Ab dem 5. bis zum 10. Monat

Ab dem 5. Monat: Gemüse-Kartoffel-Fleisch-Brei

Frühestens ab dem 5. Monat, aber spätestens mit Beginn des 7. Monats sollte das Baby seinen ersten Brei bekommen. Ist es nach dem Stillen öfter noch hung­rig, kann das ein Zeichen dafür sein, dass es bereit ist für die sogenannte Beikost. Der aller­erste Brei sollte aus Gemüse bestehen. Karotten eignen sich gut, da sie leicht süßlich schme­cken. Leidet das Baby danach an sehr hartem Stuhlgang, sind Zucchini, Kürbis oder Pastinaken besser geeignet. Klappt das Essen des Gemüsebreis vom Löffel gut, können nach einigen Tagen pürierte Kartoffeln dazu­kommen. Am Anfang essen Babys erfahrungs­gemäß nicht viel Brei, so dass sie anschließend noch gestillt werden oder die Flasche bekommen. Allmählich ersetzt der Brei aber eine Milchmahl­zeit komplett.

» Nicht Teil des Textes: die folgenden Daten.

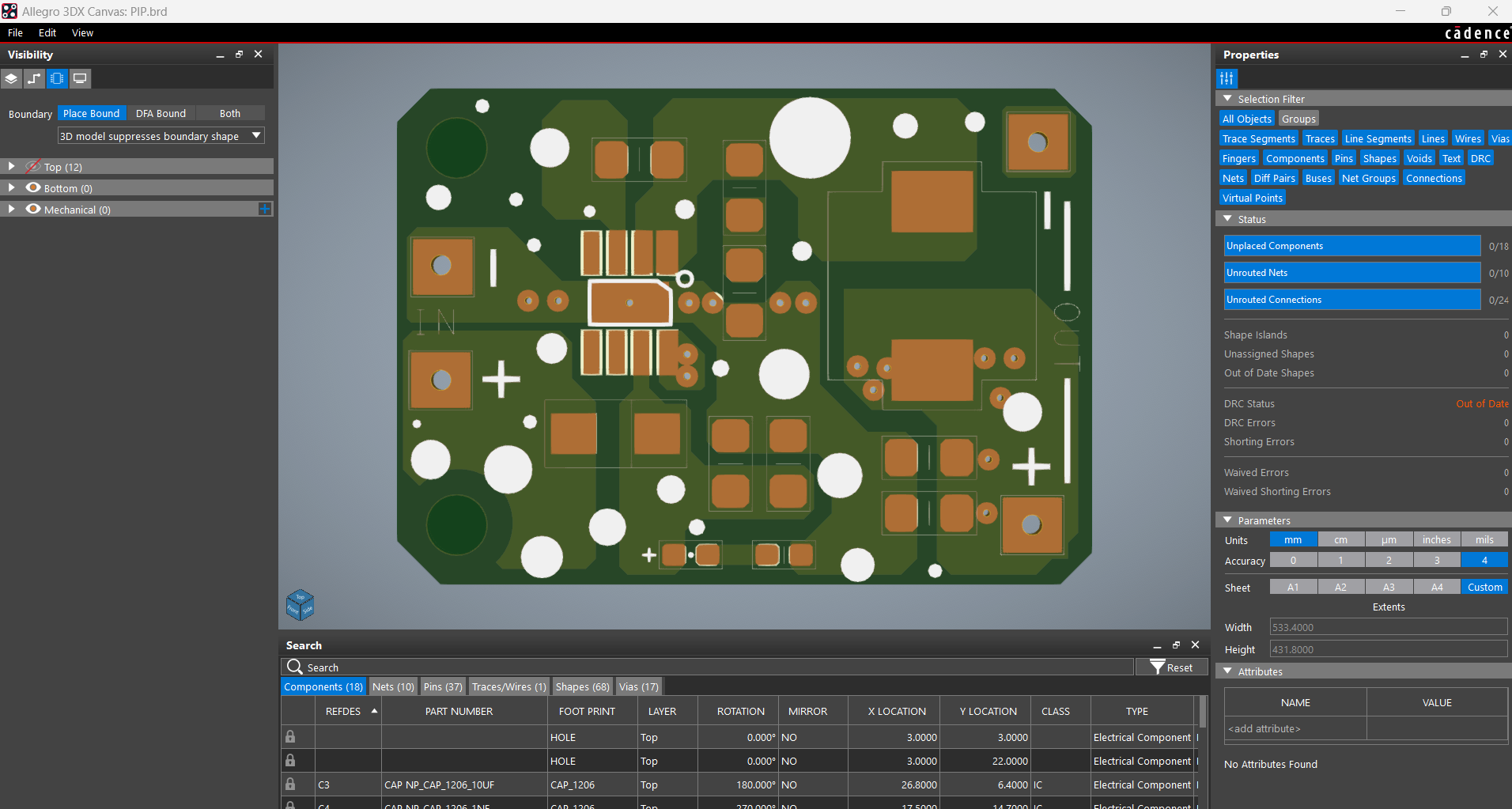This screenshot has width=1512, height=809.
Task: Open the layers visibility tab icon
Action: click(x=11, y=78)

Eltern können dann zu einem voll­ständigen Gemüse-Kartoffel-Fleisch-Brei übergehen und anschließend ein- bis zweimal pro Woche zu einem Gemüse-Kartoffel-Fisch-Brei. Diese Breie enthalten viel Eisen und Zink, Jod und essenzielle Fett­säuren sowie Vitamine. Vegetarisch ernährte Babys bekommen Gemüse-Kartoffel-Getreide-Breie. Zu welcher Tages­zeit das Baby den Brei bekommt, ist nicht so wichtig. Bewährt hat sich für den Gemüse-Kartoffel-Fleisch-Brei die Mittags­zeit. Den restlichen Tag über trinkt das Baby weiter Mutter- oder Fertigmilch. Dabei ist Säuglings­milch mit „2“ oder „3“ im Namen aus ernährungs­physiologischer Sicht nicht notwendig. Die Erst­milch zum Anrühren mit „1“ oder „Pre“ eignet sich auch noch nach Einführung des Breis für das ganze erste Jahr.

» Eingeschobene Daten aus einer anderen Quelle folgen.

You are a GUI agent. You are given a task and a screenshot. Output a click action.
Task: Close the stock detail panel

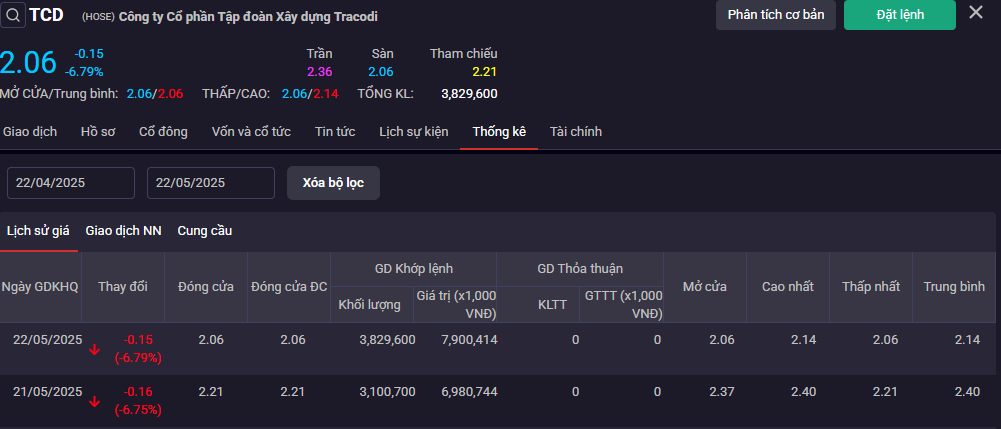coord(975,13)
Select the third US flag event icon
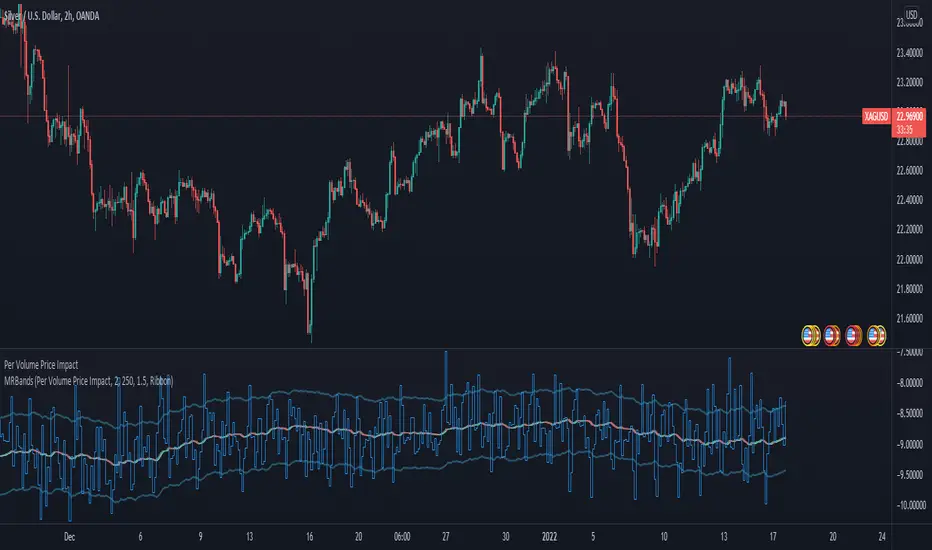932x550 pixels. click(855, 336)
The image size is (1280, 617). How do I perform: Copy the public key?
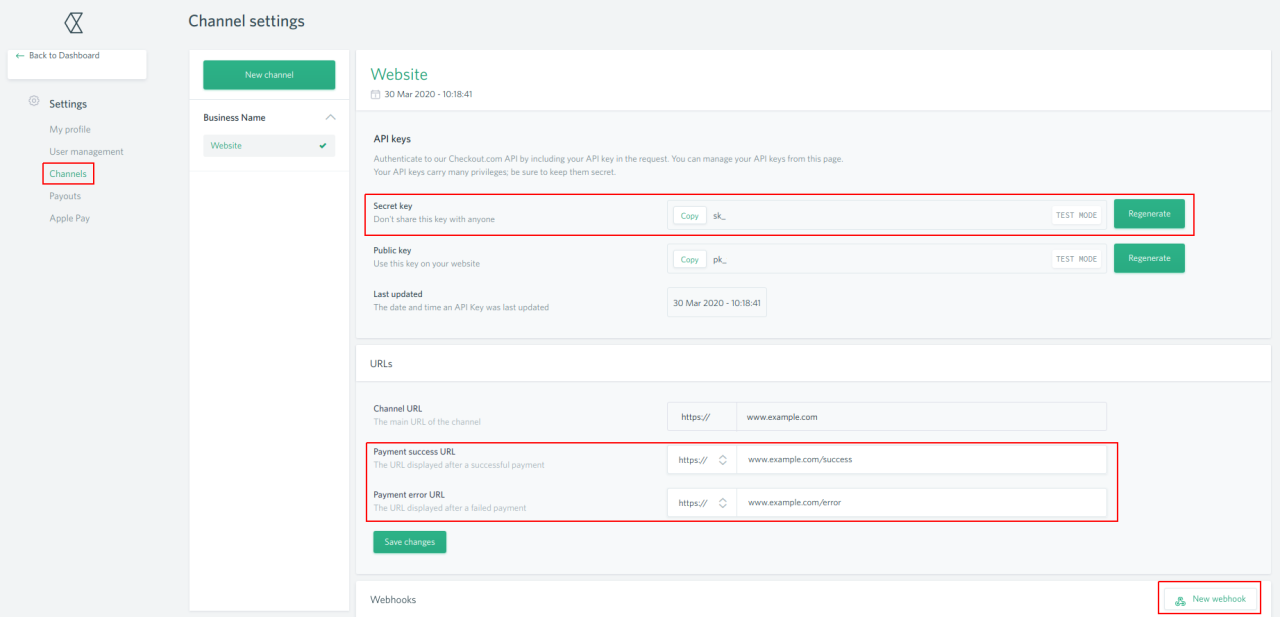689,259
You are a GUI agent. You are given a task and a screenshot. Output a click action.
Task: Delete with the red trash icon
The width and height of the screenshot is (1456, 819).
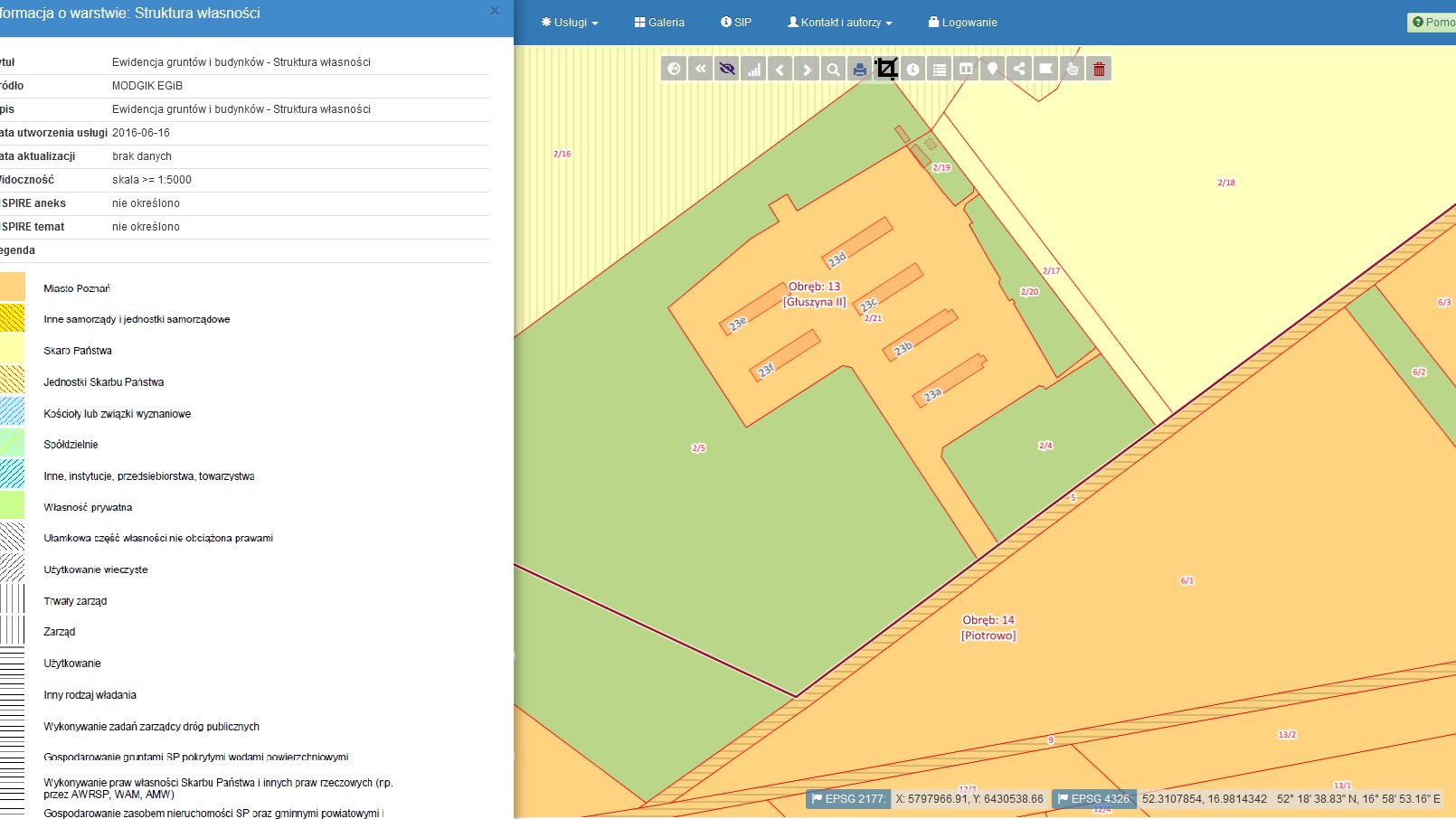1099,69
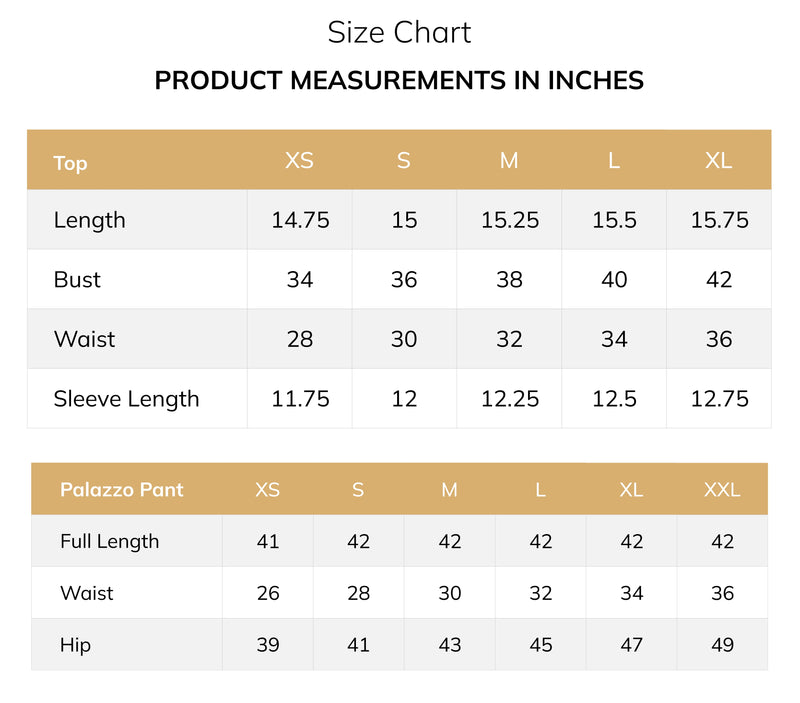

Ab dem 6. Monat: Milch-Getreide-Brei

Einen Monat nach dem ersten Brei ersetzt ein Milch-Getreide-Brei eine weitere Still­mahl­zeit, etwa am Abend. Er liefert Eiweiß und viele Mineralstoffe, speziell Kalzium. Der Brei kann mit Säuglings­milch, aber auch mit Kuhmilch mit 3,5 Prozent Fett angerührt werden. Größere Mengen Milch, etwa zum Trinken aus der Tasse, sollten Kinder aber erst gegen Ende des ersten Lebens­jahres bekommen. Auch Quark und Jogurt sind wegen ihres relativ hohen Eiweiß­gehaltes jetzt noch nicht zu empfehlen. Fertigbrei mit Keks und Schokolade ist im ersten Lebens­jahr nicht ratsam, weil sich die Babys damit schon unnötig an Süßes gewöhnen.

Ab dem 7. Monat: Getreide-Obst-Brei

Einen Monat später fällt noch eine weitere Still­mahl­zeit weg, statt­dessen gibt es nun Getreide-Obst-Brei. Er sorgt für weitere Vitamine. Zusätzlich sollte das Kind nun zu jedem Brei Wasser oder für Säuglinge geeigneten Tee ohne Zucker zu trinken bekommen. Säfte sollten Babys nur verdünnt mit Wasser trinken.